Es conveniente volver a repasar los hilos de la madeja que han revuelto los magistrados del Constitucional. Tanto Convergencia como el actual tripartito que gobierna Catalunya han sido proclives a subordinar la gran aspiración nacional catalana a una serie de cuestiones económicas y financieras que plantean una grave cuestión: ¿Hasta qué punto se puede distinguir entre el beneficio material que la Generalitat ha obtenido de esas concesiones y la debilitación fundamental del nacionalismo? ¿Son ambos aspectos equivalentes e intercambiables? Tengo graves dudas y me planteo la fina línea roja que puede separar la mejora financiera de la compraventa ideológica. Digo dudas, simplemente.
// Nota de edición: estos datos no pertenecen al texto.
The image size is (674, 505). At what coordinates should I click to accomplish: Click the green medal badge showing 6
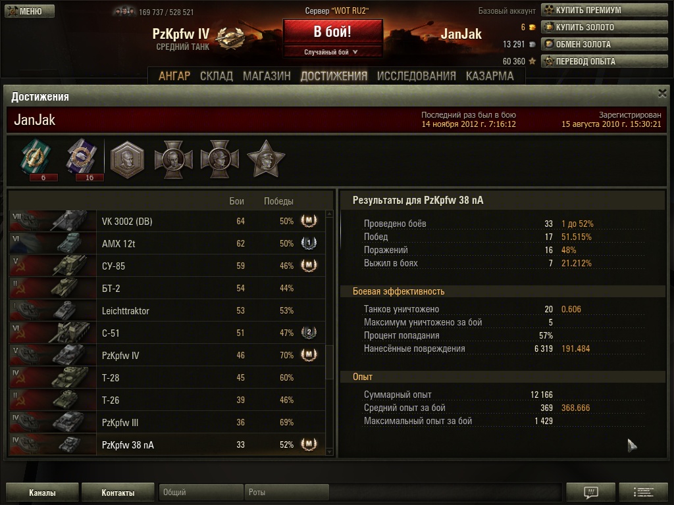[36, 158]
Nada es tan peligroso en el análisis político como hablar con certeza del interior de las almas. En Euskadi el gran error de España consiste, precisamente, en certificar que el alma abertzale está poblada con armas. Pero dejemos hoy esta tremenda cuestión y tornemos al castrado Estatut de Catalunya.
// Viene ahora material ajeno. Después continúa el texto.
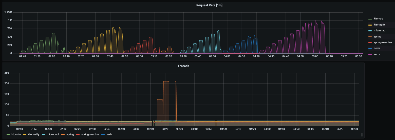Click spring legend entry in Request Rate panel
The width and height of the screenshot is (395, 140).
click(x=378, y=36)
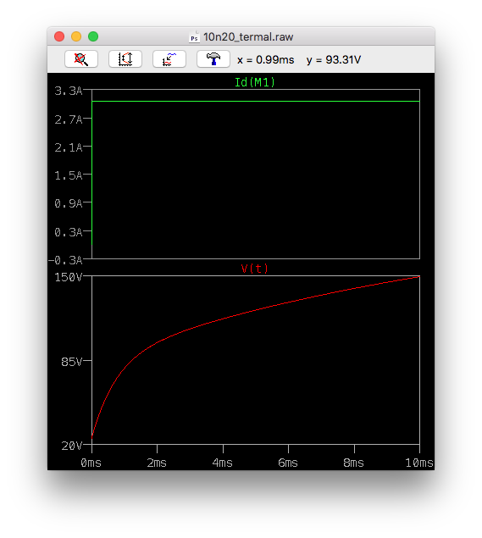Click the -0.3A bottom current axis label
Screen dimensions: 482x538
pyautogui.click(x=65, y=260)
Ya sé que los pueblos aspiran a que les devuelvan la riqueza que les arrebatan o que estiman, simplemente, que les corresponde. Mas los pueblos viven sobre todo de la gran pasión nacional, eso que parece irrelevante en la vida diaria, pero que se torna candente cuando alguien arroja agua helada sobre emoción tan callada como profunda. Tal acción lleva a reconsiderar la realidad múltiple de las cosas. En esa realidad aparece entonces algo que ya colma el vaso: la constatación sobre el poder creador del pueblo humillado. Cuando desde Madrid exhiben la ley cesárea frente a los vascos o los catalanes, ambas ciudadanías étnicamente seguras concluyen, sin hacer grandes números, que la riqueza que levantan de su suelo no proviene de la sociedad que les domina sino de sus múltiples relaciones con el mundo, en el que figura, cómo no, el mundo español. Pero este último acompaña sus intercambios con una serie de explotaciones e inconvenientes que hurtan a Euskadi o Catalunya sus mejores posibilidades de expansión. Esto también ha de asentarse en el debe y el haber. También vale a la hora de hacer las cuentas nacionalistas. En cualquier caso, ¿qué hacer ahora? ¿Crear un socialismo realmente catalán, ya que no existe tal partido? ¿Llamar a los convergentes a una política verdaderamente transparente -reflexión que también vale para medio PNV-? Pues no lo sé. Lo único de lo que estoy seguro es que Catalunya es una nación y que como tal tiene derecho a soberanía.